Friday, October 06, 2006

Measurements and Statistics for Stovers

Our Berkeley Darfur stove development experience, comparing the efficiency of different designs, indicates that the noise in the measurements of the fuel use will make the clear demonstration of improvements in efficiency difficult – even with a very good testing method (designed just to reduce measurement uncertainties) a difference of 30% in performance between two tests (with different designs and/or cooks) may not be enough to show improvement. The statistical aspects of implementation are non-trivial and deserve plenty of attention, and good data retention practices – save me the data Brian and I’ll try to help crunch it.

In manufacturing we often have the need to compare two “populations” to see if there is a difference – say because the products are made on two different injection molding machines, are made during different shifts or at different factories, or because we are bringing out a new design. Here is how we go through the process, with just enough statistics to do the job:

  1. Develop a procedure – which is a carefully written procedure and a testing station – that seeks to minimize test to test variation, measuring the right things and using what we know about the product’s end application to make the test robust and reliable. For a stove we know that the start up phase is awkward so the test must be long enough to reduce the impact of this, and we know that losses from the pot due to evaporation are a problem because this changes from test to test. So we might decide that boiling more liters of water (a typical cooking surrogate – at this phase there may be no need to duplicate actual cooking, since that test comes later) for a longer time will reduce test-to-test variation. The test should be designed to most easily highlight the differences between a good product and a worse one, so extreme conditions may be considered – in the case of a stove perhaps a consistent wind is used (if this is a realistic condition) since this has been show to differentiate similar stoves.
  2. Analyze the test itself - the basic tool used is the “gauge R and R analysis” – examining how repeatability (the same person, testing over and over) and reproducibility (different people testing) affect the outcome of controlled testing. For this test with a particular stove, several cooks perform the same task several times each, then these results (say time to boil or amount of wood used) are put into a special spreadsheet to mathematically determine how much of the observed variation (ideally there should be none – it is the same stove after all) is due to the testing method and stove, and how much is due to the differences between the techniques of each cook.
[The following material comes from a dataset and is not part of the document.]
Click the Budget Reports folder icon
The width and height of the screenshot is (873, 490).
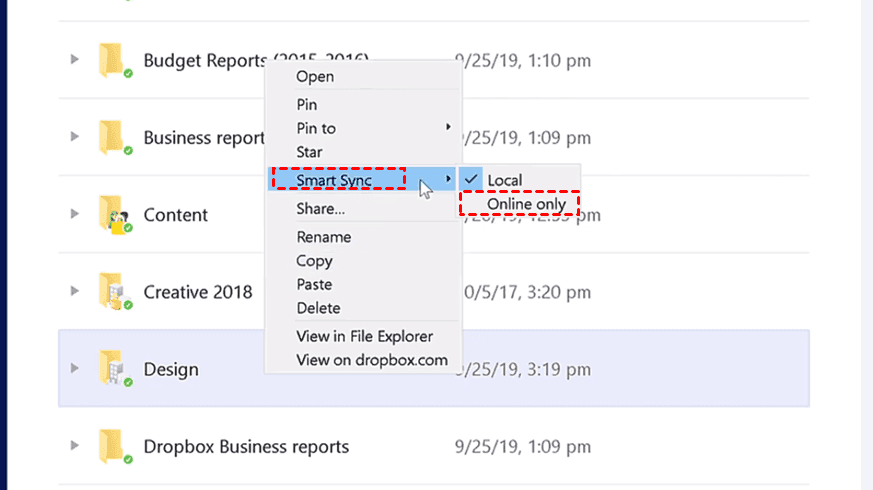[x=112, y=60]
It’s a challenge, but this kind of approach – technical without being obsessive – may be the way that engineers can help most; in this manner new stove designs and implementation approaches can be clearly shown to be effective and funding agencies can feel that they can invest with confidence that they will get results and people will be helped. Until then, we will only be able to make crude wishful projections about what the potential impact of a project will be – and this is not good enough. More detail on R&R measurements (from NIST) at but remember that you just have to plug your measurement results into a spreadsheet and the conclusions fall out.
  3. Demonstrate that the testing process is “well behaved” – a test is not good enough if there are too many variables impacting the results We must try hard to make sure that the differences between tests are due only to random variations, such as weather conditions, slight operator differences, random construction variations between stoves, etc. Systematic variations might include gross differences between manufacturing shops, poorly trained operators, or changes in construction materials – these are things that we are testing for (lapse in quality) so the test itself should eliminate their impacts as much as possible… In statistics we say that the test results should follow a “normal distribution” (also called Gaussian, so that the variable that is being tested for – say the fuel consumption used for a specific task, such as boiling 5 liters of water for 45 minutes - has a central value that defines an average, and a bell shape due to the random fluctuations about this mean. There are many other types of population distributions (bimodal, etc.), but the normal distribution is the one that allows us to use the mean and standard deviation (and other traditional statistical tools) to describe its mathematical properties. In Excel you use the "frequency distribution" function to separate all your data points (each one is a value for fuel consumption from an individual test) into small ranges (or "bins") and then you plot the range values against the number of test results in each bin (just like in the figure). If it doesn't look like this figure then your testing method needs work for it to be reliable.
  4. Improve the testing if necessary – if the distribution is not normal, or the gauge R&R results are too large (i.e. we can’t reasonably tell if one stove is better than another, even though one should be) then the test must be modified. Examples of changes might be a clearer written procedure, better operator training, or actual test changes (such as narrowing the allowable temperature range in a simmer test or using a longer boil time, to reduce startup/transient effects or brief operator errors). Remember, a poor test wastes time – it may make more testing necessary (so that results can be averaged) or require superfluous testing (like continual testing of the control stove). The goal is the minimum testing that demonstrates the smallest acceptable difference between dissimilar stoves. The results of each individual test must be trustworthy, so that the results are as clear as they can be. The R&R method is well worth the effort – in the case of a 3x3 evaluation (3 operators test the same stove 3 times each – done just one time, just to evaluate the test procedure) it may take 1 day for the R&R but it cuts the new stove testing time in half (because the control stove no longer needs to be tested every time) for the rest of the program life! And regular R&R testing at different locations (such as at Khartoum and Nyala and the IDP camps) eliminates uncertainty about place-to-place testing variations – a real worry when testing is geographically distributed and can only be lightly supervised.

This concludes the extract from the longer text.